More specifically, the hydraulic line interconnects the cylinders of the hydraulic pistons of at least two reciprocating positive displacement slurry pumps on the opposite side (actually the rod side) of the piston side.

This ensures proper timing of the individual pump cycles of the individual positive displacement pumps, resulting in a flow with little pulsation at the outlet.

In a further example, there are hydraulic release / replenishment means for releasing / adding the hydraulic medium from the hydraulic line. This allows the end position of the piston in each cylinder to be corrected due to a leak in the hydraulic medium, thus maintaining the proper timing of the individual pump cycles of the individual positive displacement pumps.

The accompanying drawings facilitate the understanding of the various embodiments.

It is a figure of the embodiment of the pumping system according to this disclosure. It is a characteristic pump of the embodiment of the pumping system according to the present disclosure. The details of the embodiment of FIG. 1 are shown.

FIG. 1 discloses a non-limiting embodiment of a pumping system for handling a slurry medium. The hydraulic pumping system, designated by reference numeral 100, comprises a pump unit 101, a slurry suction / discharge unit 103, a pump drive unit 104 and a slurry damping pump unit 105. The configuration of the pump unit 101 includes at least two (first and second) reciprocating positive displacement pumps 101a and 101b incorporated into a pump housing (not shown) and connected to the slurry suction / discharge unit 103.

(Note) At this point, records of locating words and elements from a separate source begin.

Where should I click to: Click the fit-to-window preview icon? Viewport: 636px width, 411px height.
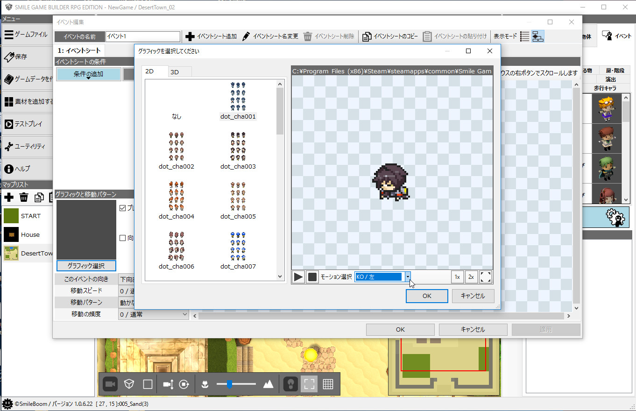click(486, 277)
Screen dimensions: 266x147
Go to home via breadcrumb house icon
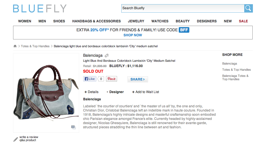tap(15, 46)
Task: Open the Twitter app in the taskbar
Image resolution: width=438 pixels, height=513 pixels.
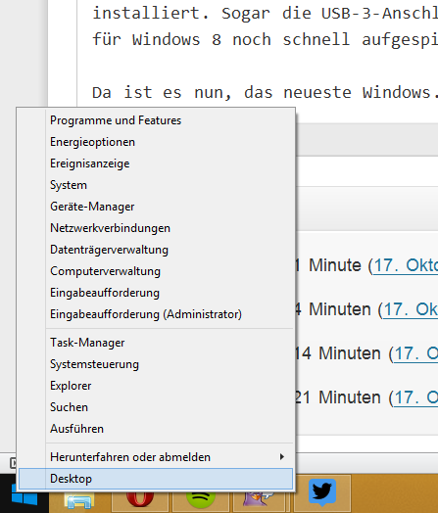Action: tap(322, 493)
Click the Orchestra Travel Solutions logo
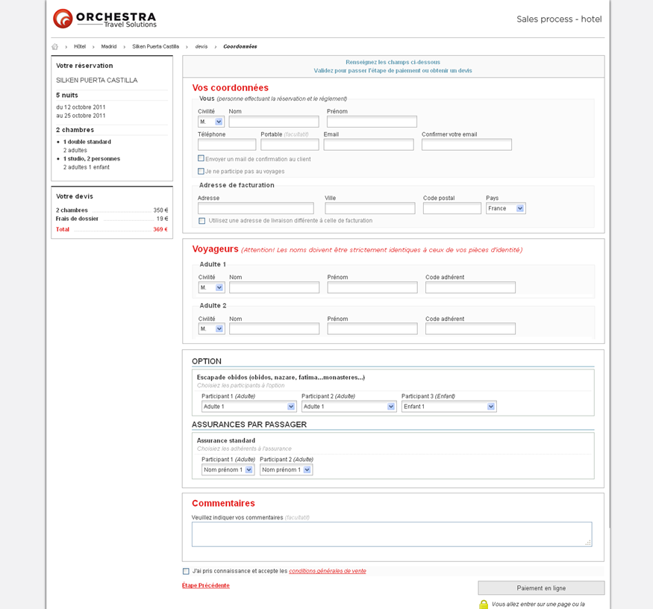653x609 pixels. pos(104,19)
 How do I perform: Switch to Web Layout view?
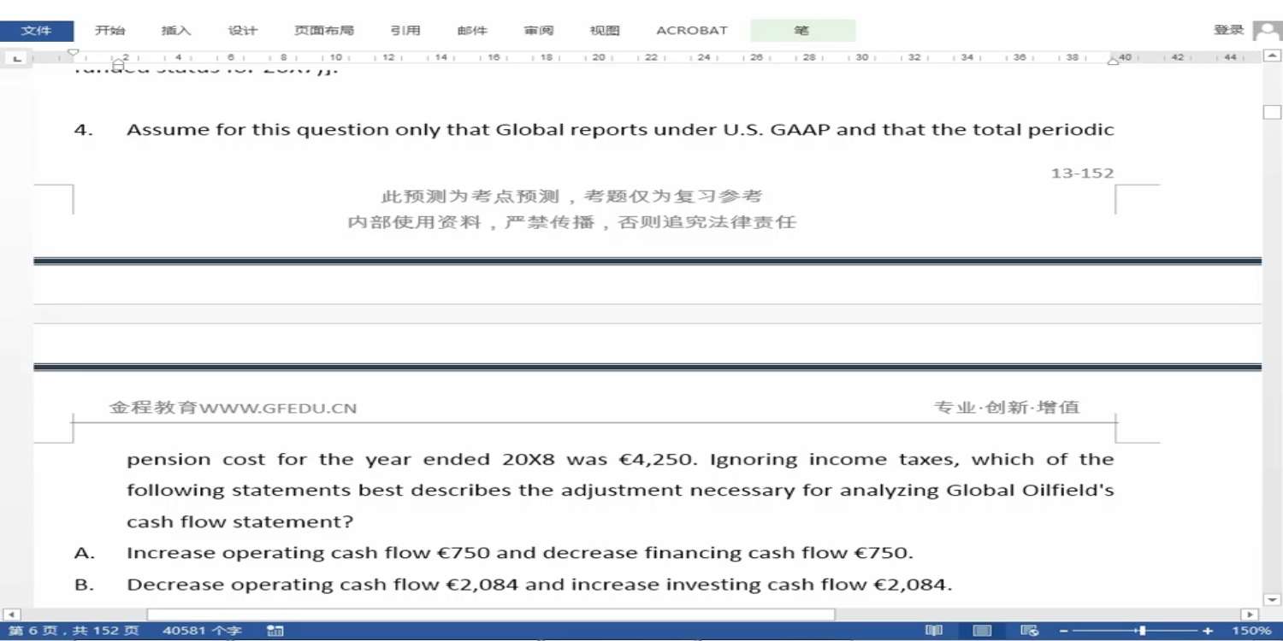(1030, 631)
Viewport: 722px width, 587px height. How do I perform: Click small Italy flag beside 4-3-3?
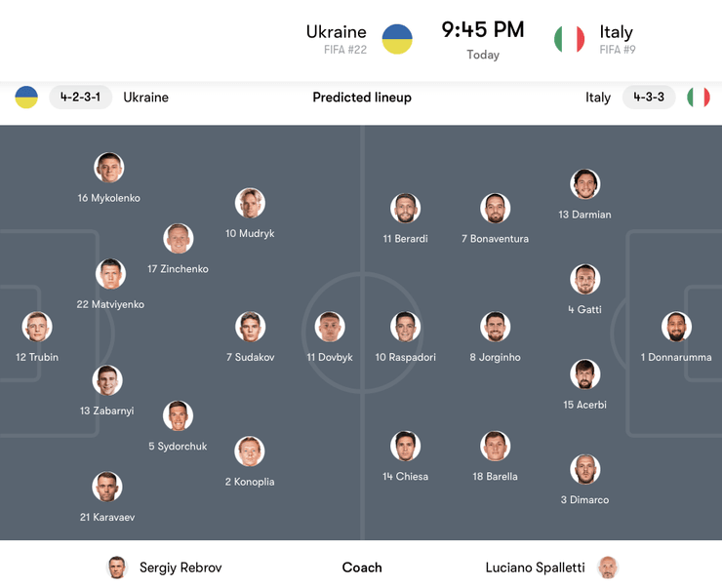pos(699,98)
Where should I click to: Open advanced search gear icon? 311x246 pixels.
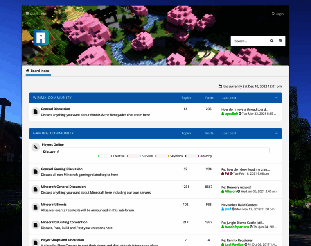(x=281, y=41)
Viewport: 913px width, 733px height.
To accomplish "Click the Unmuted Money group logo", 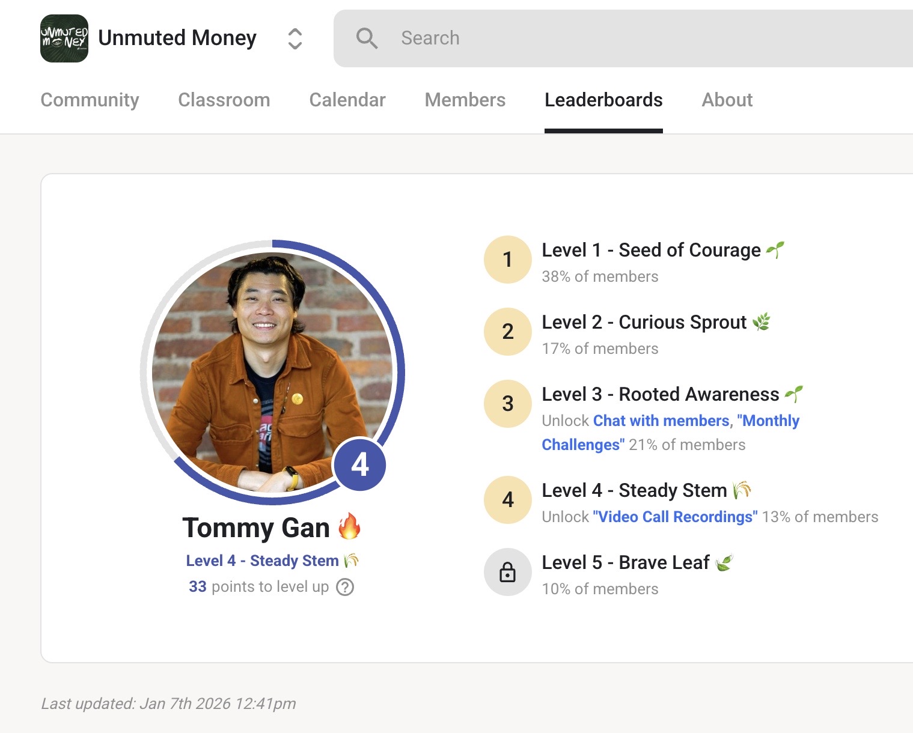I will point(64,38).
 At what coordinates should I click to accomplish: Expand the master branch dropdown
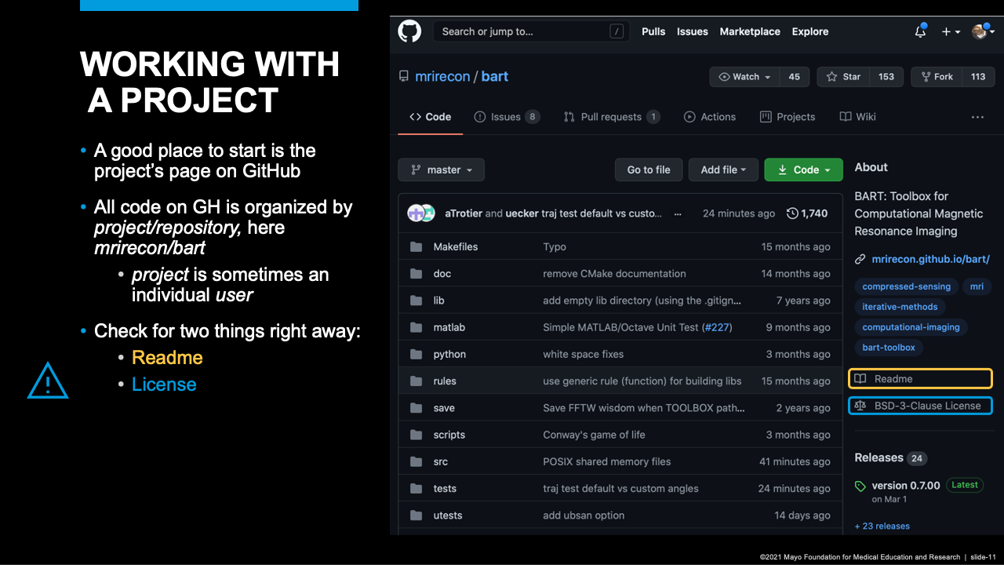441,170
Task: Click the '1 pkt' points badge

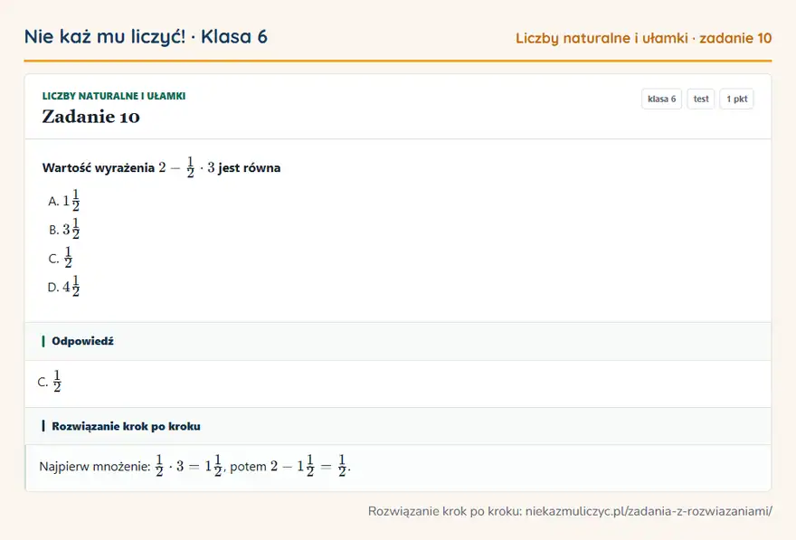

Each of the first and second reciprocating positive displacement pumps 101a (101b) comprises a pump structure or slurry suction / discharge piston cylinder 110 (210), and the displacement element 114 (214) shaped as a piston is a cylinder housing 111 ( It is said to be movable as housed in 21). The displacement element or piston 114 (214) is connected via a piston rod 115 (215), which reciprocates using a pump drive mechanism configured as a hydraulic piston cylinder 120 (220). Displace with.

Each hydraulic piston-cylinder 120 (220) of the first and second reciprocating positive displacement pumps 101a (101b) comprises a cylinder housing 121 (221) in which a displacement element or piston 124 (224) is movably housed. The piston 124 (224) of each hydraulic piston cylinder 120 (220) is connected to the piston rod 115 (215) described above and the piston 114 (214) of the slurry suction / discharge piston cylinder 110 (210). 1st / 2nd reciprocating positive displacement pump 101a (101b).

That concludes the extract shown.